Een gefaseerde uitvoering van de werken is eenvoudiger door gebruik te maken van systemen die (gedeeltelijk) ruimte per ruimte geïnstalleerd kunnen worden. Dit is niet alleen mogelijk met de natuurlijke toevoer van alle systemen C (1., 2. en 3.), maar ook bij de ventilatoren of de individuele units van de oplossingen 1., 4. en 5.
Wat deze twee punten betreft, is het systeem C met plaatselijke afvoer (1.) het meest voordelig: het is gemakkelijk en economisch te installeren bij kleinschalige en/of in de tijd gespreide renovaties. De prestaties op het vlak van de controle van de debieten en het energieverbruik zijn daarentegen eerder matig voor dat systeem.
Bijkomende aandachtspunten
Net zoals bij nieuwbouwwoningen, laten een goed ontwerp en een goede installatie van het ventilatiesysteem in een renovatiecontext toe om andere specifieke ongemakken te beperken.
Hoewel de toevoeropeningen bij de systemen C doorgaans ingewerkt worden in het raam, kunnen ze ook aangebracht worden in de gevels. In lawaaierige omgevingen moet men opteren voor toevoeropeningen met geluiddemping. Voor de gecentraliseerde mechanische systemen (C of D) zorgt de beperking van de drukverliezen in het kanalennet eveneens voor een vermindering van het elektriciteitsverbruik van de ventilatoren en verlaagt de plaatsing van geschikte geluiddempers het risico op geluidsoverlast.
Bij de systemen met units of ventilatoren die rechtstreeks in de droge ruimten geplaatst worden (4. en 5.), blijft er vooralsnog een moeilijk te vermijden ongemak bestaan: het door deze ventilatoren geproduceerde lawaai.

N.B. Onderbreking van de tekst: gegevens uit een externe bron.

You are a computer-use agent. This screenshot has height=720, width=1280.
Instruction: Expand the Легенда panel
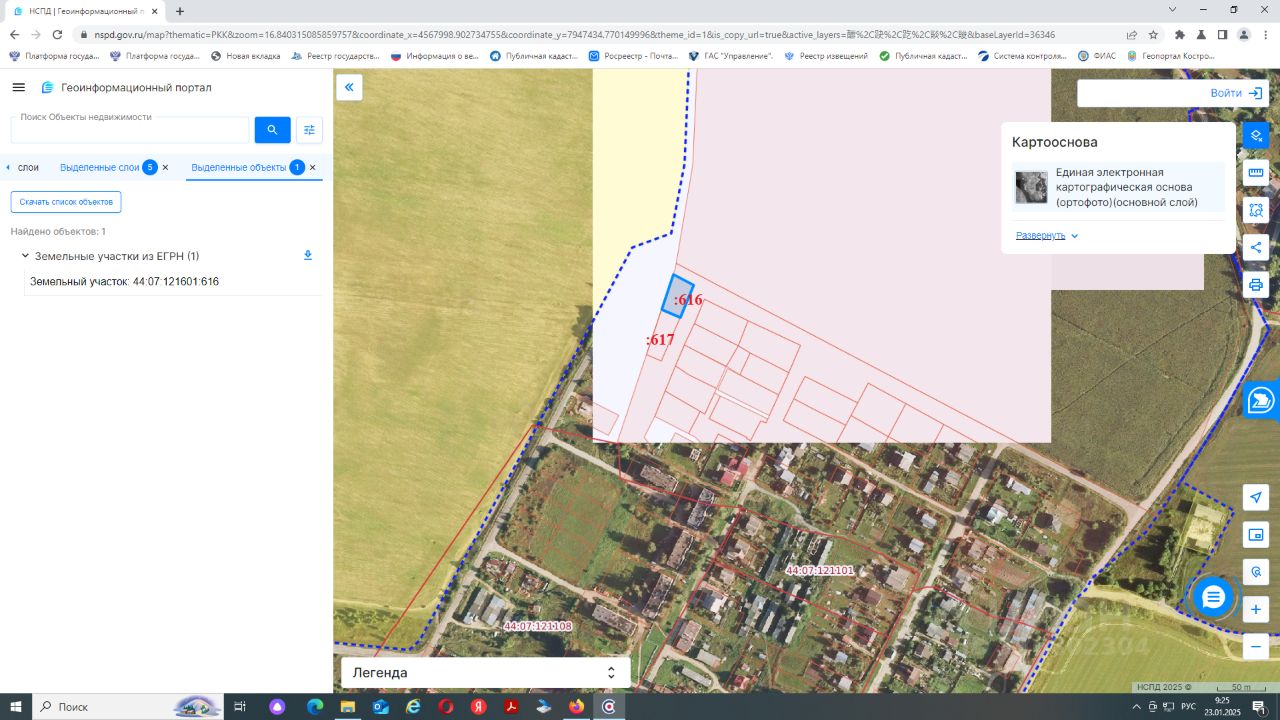click(486, 673)
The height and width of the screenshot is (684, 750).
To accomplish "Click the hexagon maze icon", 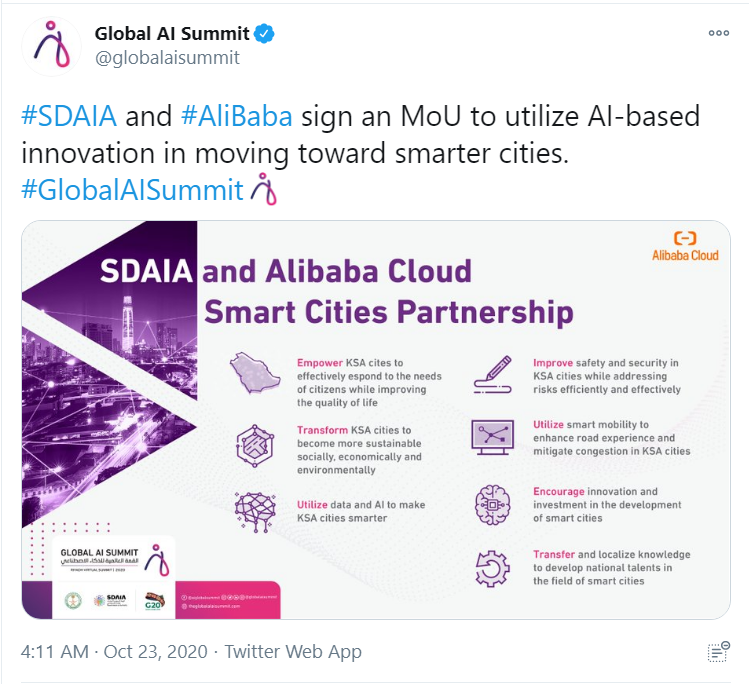I will tap(255, 446).
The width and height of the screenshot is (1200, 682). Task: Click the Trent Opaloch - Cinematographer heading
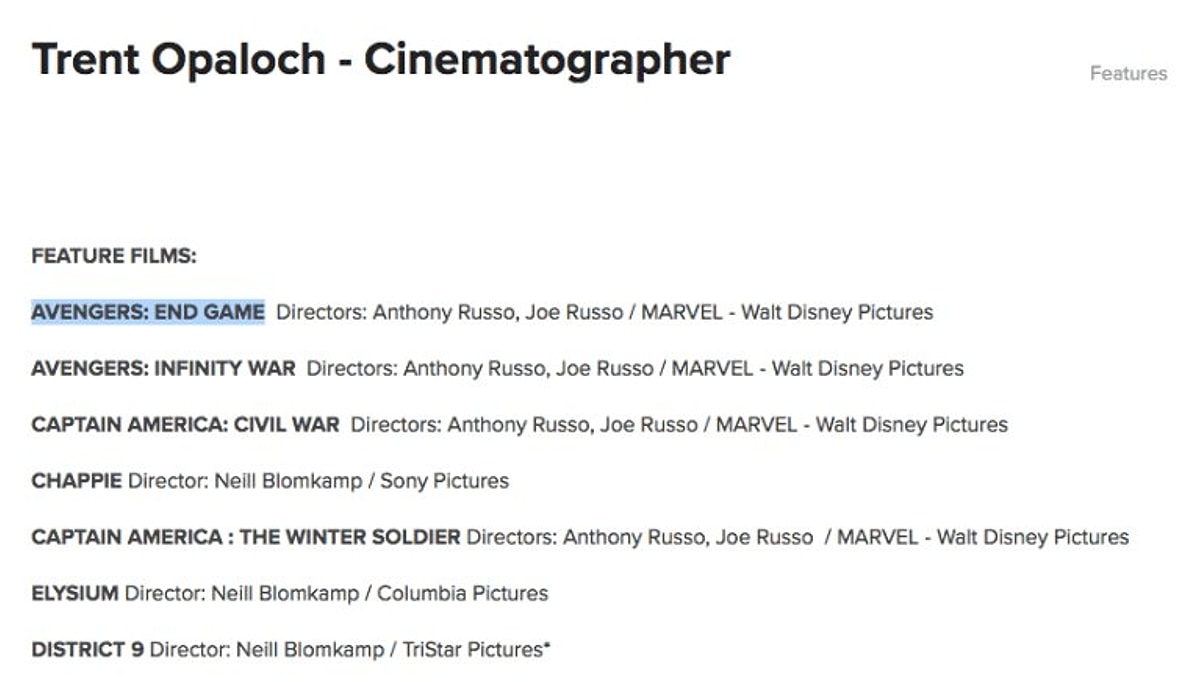coord(381,60)
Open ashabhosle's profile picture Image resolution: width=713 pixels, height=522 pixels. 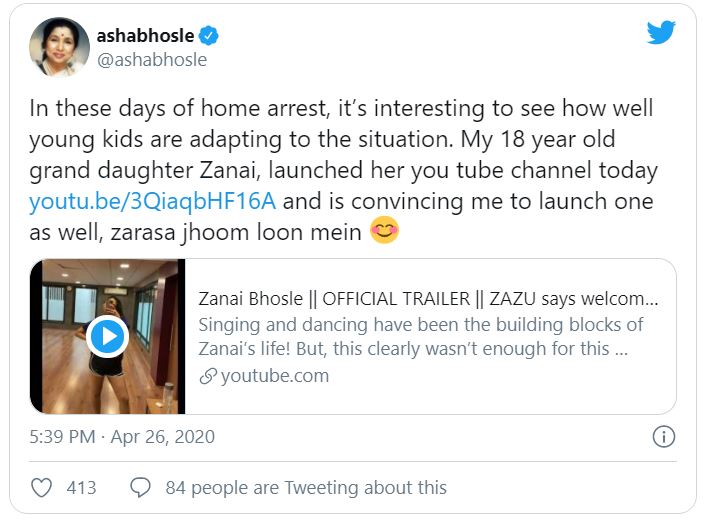click(x=57, y=47)
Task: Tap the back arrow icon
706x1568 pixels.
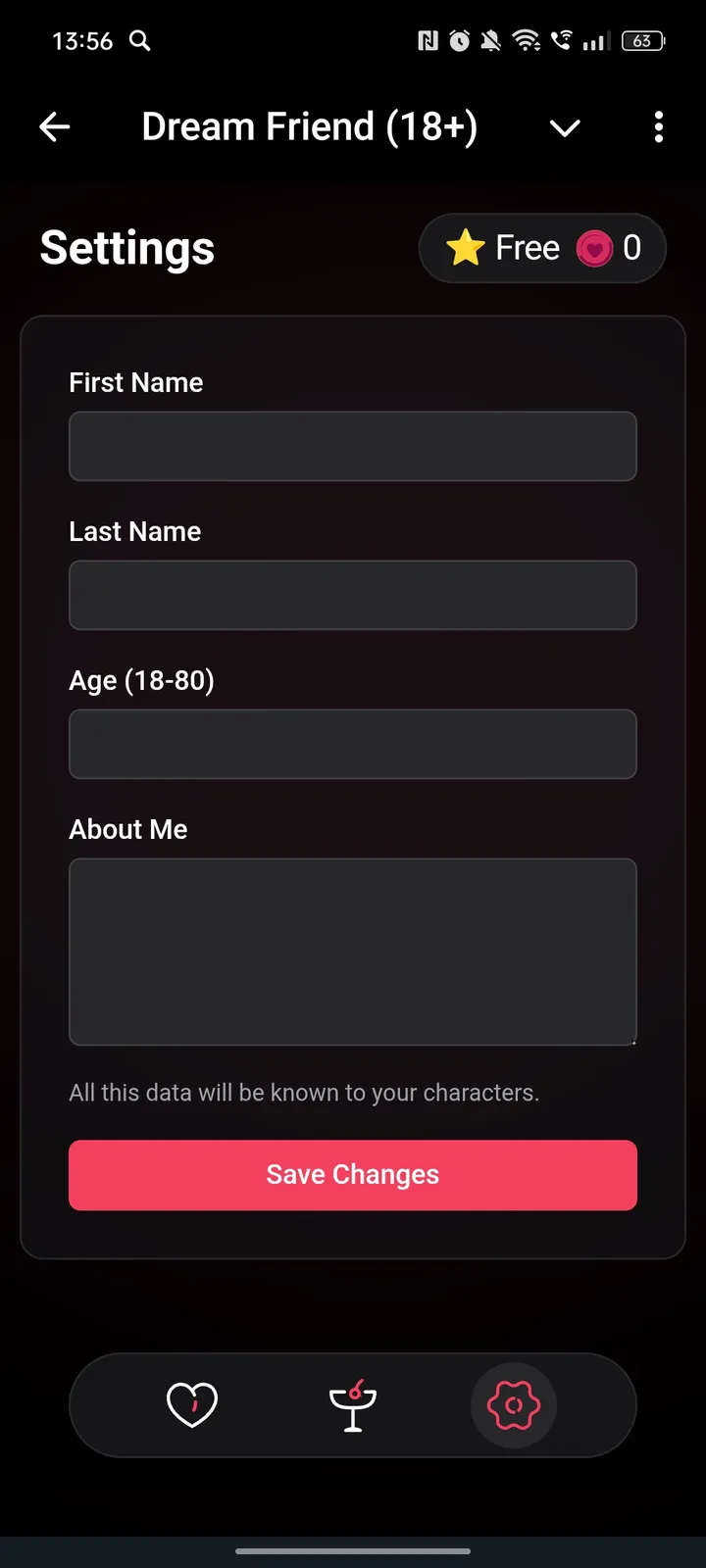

In dat geval moet men de gulden middenweg vinden tussen een zo groot mogelijk debiet en een aanvaardbaar geluidsniveau.
Tot slot dient er bijzondere aandacht besteed te worden aan de interactie tussen de ventilatie en de niet-ruimteafgesloten verbrandingstoestellen (type B) die eventueel in de woning aanwezig zijn.
(*) Systeem A: natuurlijke toevoer en afvoer; systeem B: mechanische toevoer en natuurlijke afvoer; systeem C: natuurlijke toevoer en mechanische afvoer; systeem D: mechanische toevoer en afvoer.